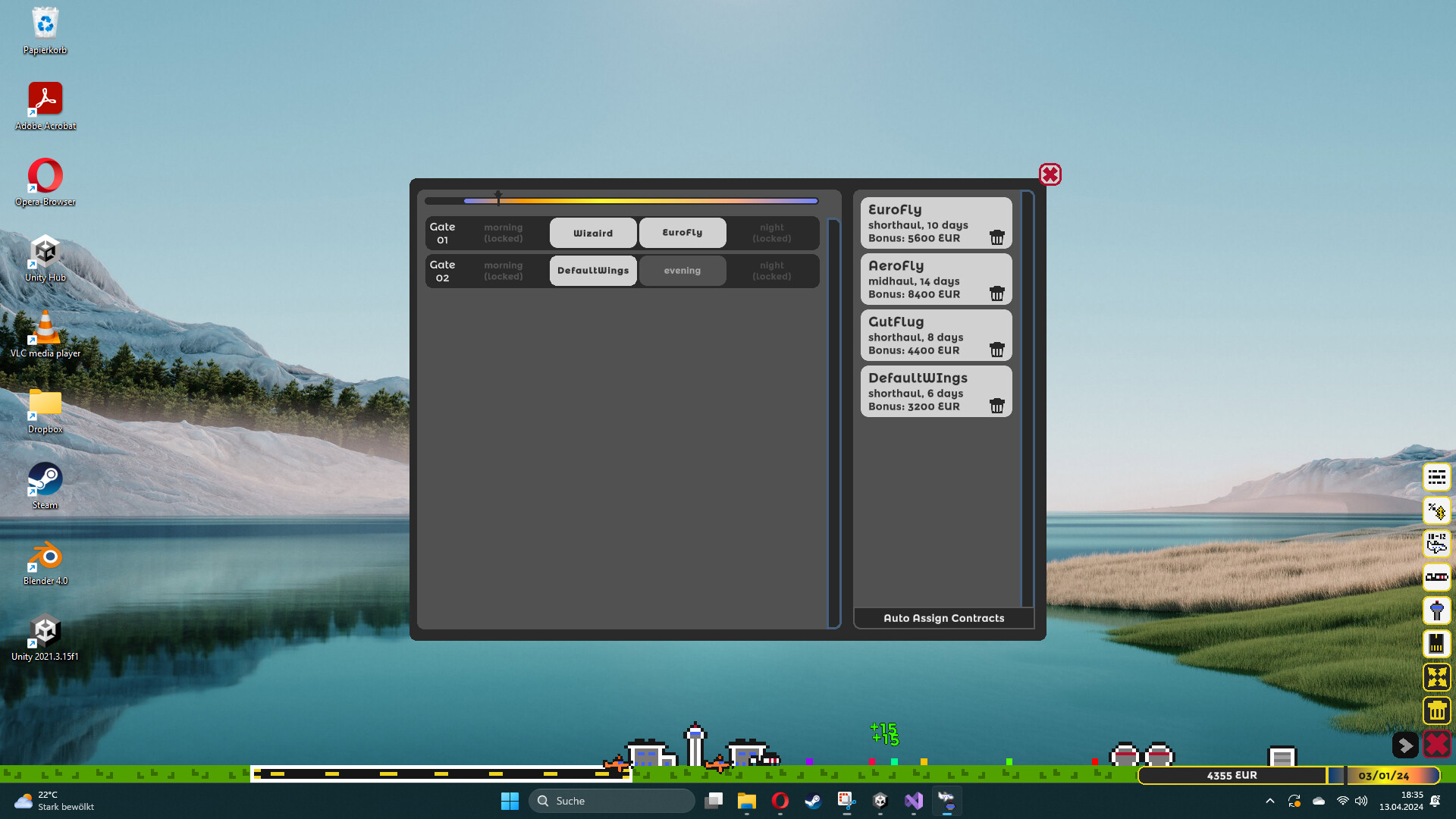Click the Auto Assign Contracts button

--

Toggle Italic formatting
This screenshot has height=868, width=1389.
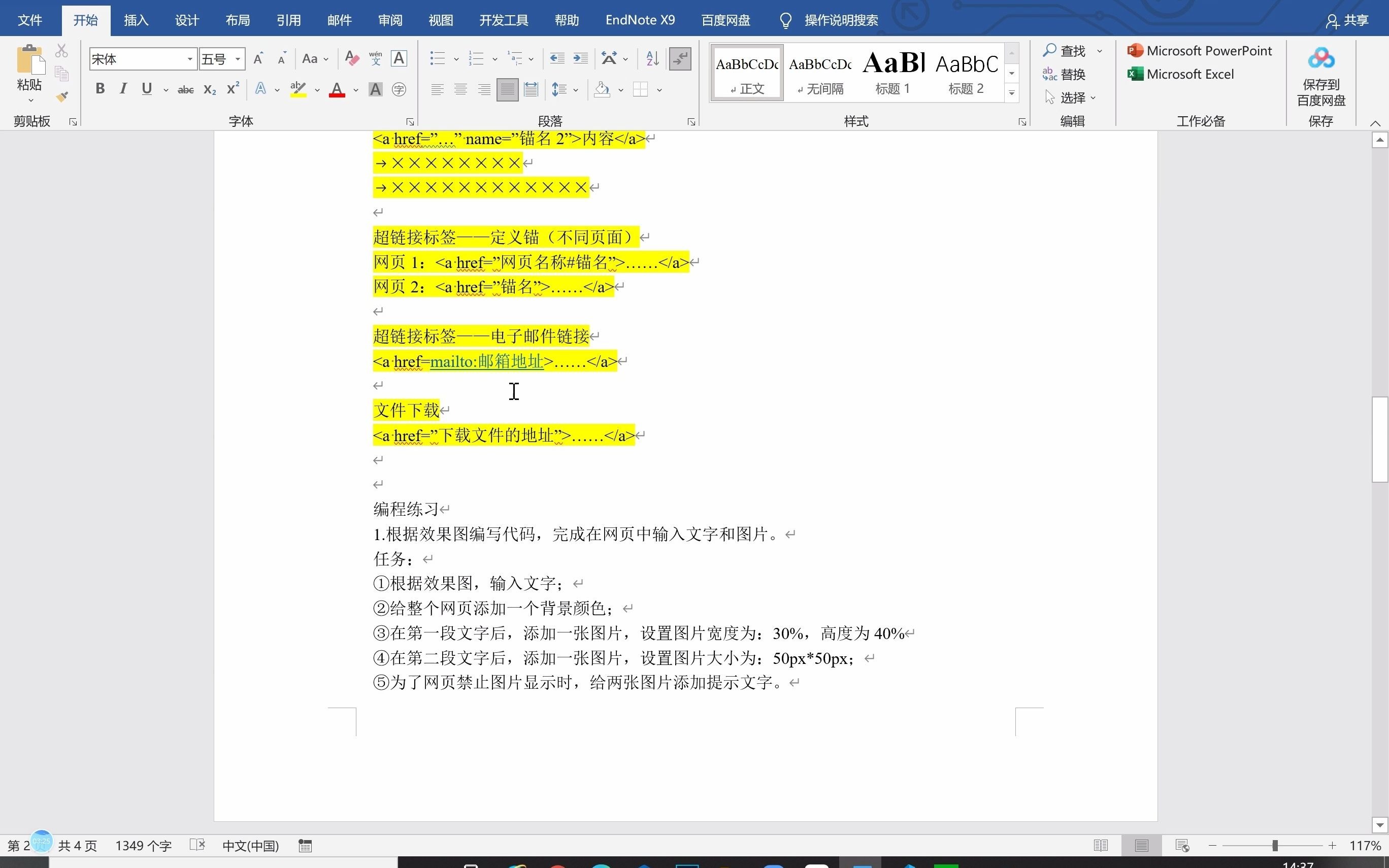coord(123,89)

---

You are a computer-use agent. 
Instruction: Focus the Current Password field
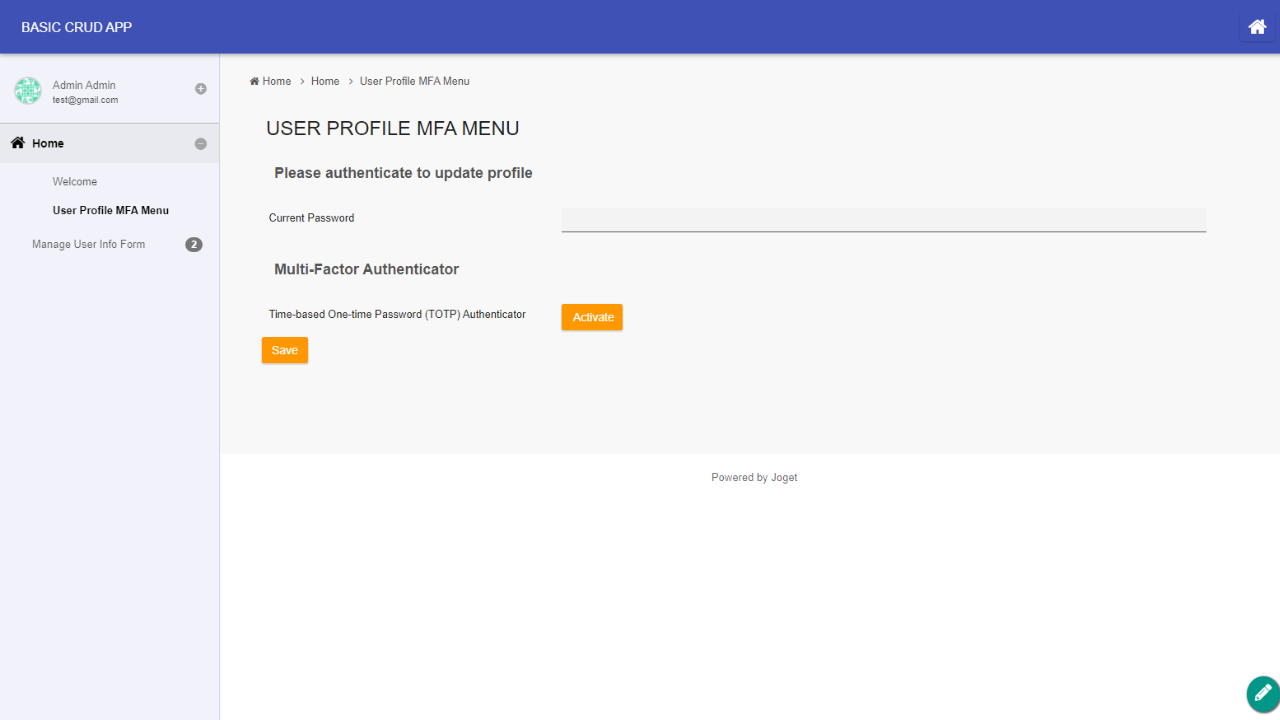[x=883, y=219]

What the task asks: Rewrite the rows from the line with "You are a computer-use agent." to the line with "[x=883, y=219]", both included, keeping the requests as they are. Scale the answer coordinates by 2.05, round to whole numbers with halves going up, and leave out the pictures.

Result for this exercise:
You are a computer-use agent. 
Instruction: Focus the Current Password field
[x=1810, y=449]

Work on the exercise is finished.